Fútbol

Plato del día: un derbi con morbo

Y así es la cuestión, ni más ni menos. Este es el derbi que muchos estaban esperando, el del afamado pasillo, el que ponga a rendir pleitesía al Fútbol Club Barcelona a los pies de su eterno rival, ese mismo Real Madrid que acaba de coronarse campeón del actual certámen de liga español. Por eso mismo, será recordado con el paso de los tiempos como el “derbi del pasillo” o, si así lo prefieren, el “derbi del morbo”.

Pocas veces un clásico de estas magnitudes ha sido tan poco interesante, tan irrelevante para el público común, ese que no lleva puesta la camiseta de ninguno de los dos equipos, el aficionado promedio que sólo tiene ganas de ver un partido de fútbol de esos que pocas veces se ven en la vida, un derbi en todo su esplendor. Pero sí lo está resaltando a cada instante la prensa española, sobre todo la madridista, que se regodea al ver como este Barça ya sin chances de nada, encima tiene que sufrir la humillación de su némesis.

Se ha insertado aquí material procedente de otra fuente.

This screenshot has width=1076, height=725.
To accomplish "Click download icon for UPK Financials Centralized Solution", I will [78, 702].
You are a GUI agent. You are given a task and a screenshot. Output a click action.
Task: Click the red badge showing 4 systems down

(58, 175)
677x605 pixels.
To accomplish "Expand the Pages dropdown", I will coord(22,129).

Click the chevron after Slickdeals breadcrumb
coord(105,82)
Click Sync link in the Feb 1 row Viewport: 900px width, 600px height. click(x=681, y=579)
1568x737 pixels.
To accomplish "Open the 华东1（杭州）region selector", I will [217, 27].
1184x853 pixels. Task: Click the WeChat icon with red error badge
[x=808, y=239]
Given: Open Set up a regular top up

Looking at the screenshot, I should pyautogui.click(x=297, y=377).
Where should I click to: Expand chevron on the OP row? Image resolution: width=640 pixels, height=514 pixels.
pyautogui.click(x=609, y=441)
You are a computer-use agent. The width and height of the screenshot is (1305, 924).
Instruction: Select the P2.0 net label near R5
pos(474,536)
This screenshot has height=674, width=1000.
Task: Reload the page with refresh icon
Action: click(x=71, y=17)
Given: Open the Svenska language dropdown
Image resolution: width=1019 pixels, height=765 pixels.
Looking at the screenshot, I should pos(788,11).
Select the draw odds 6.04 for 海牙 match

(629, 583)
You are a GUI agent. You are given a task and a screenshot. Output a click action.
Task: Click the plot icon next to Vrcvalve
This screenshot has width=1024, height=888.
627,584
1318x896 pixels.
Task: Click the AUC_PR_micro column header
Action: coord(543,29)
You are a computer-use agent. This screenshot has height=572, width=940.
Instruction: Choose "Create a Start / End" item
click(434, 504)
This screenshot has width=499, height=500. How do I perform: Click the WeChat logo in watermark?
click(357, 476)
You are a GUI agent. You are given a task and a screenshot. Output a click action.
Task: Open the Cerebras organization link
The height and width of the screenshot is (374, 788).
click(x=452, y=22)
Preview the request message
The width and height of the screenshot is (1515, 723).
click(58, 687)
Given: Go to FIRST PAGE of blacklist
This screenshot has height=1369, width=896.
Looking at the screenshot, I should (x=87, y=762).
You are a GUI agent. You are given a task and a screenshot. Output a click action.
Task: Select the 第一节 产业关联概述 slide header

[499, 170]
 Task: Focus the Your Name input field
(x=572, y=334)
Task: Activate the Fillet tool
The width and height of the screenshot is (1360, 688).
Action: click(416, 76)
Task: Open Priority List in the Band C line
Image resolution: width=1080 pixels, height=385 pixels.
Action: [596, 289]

El fútbol de hoy día ha generado una cultura de la victoria un tanto sofocante. Las alegrías ya no son solamente propias. La gran mayoría de las veces se gana por sí mismo, pero también se lo hace para enviarle un recado al rival de toda la vida. Ya pasó con el Fútbol Club Barcelona y aquella arenga de Eto’o y ahora con todas las chulerías que se han encargado de cometer los comandados por Schuster. “Así es el fútbol”, dirá más de uno, dando por aceptado y entendido que estos aspectos del folklore futbolísticos no sólo son moneda corriente, sino que además está bien que así suceda.

Pero lo cierto es que hoy se juega un partido de fútbol. Y, aunque ya no haya nada en juego, y aunque el pasillo de rigor puede que sea lo más destacado de la tarde, no deja de ser un derbi. ¿Qué hubiese sido mejor que llegara en otras condiciones este partido? De seguro que si. Pero no todos los días el Real Madrid se enfrenta al Barcelona y, por ende, nosotros estaremos prendados a lo que suceda en el Bernabéu. Porque un clásico nunca deja de ser un clásico.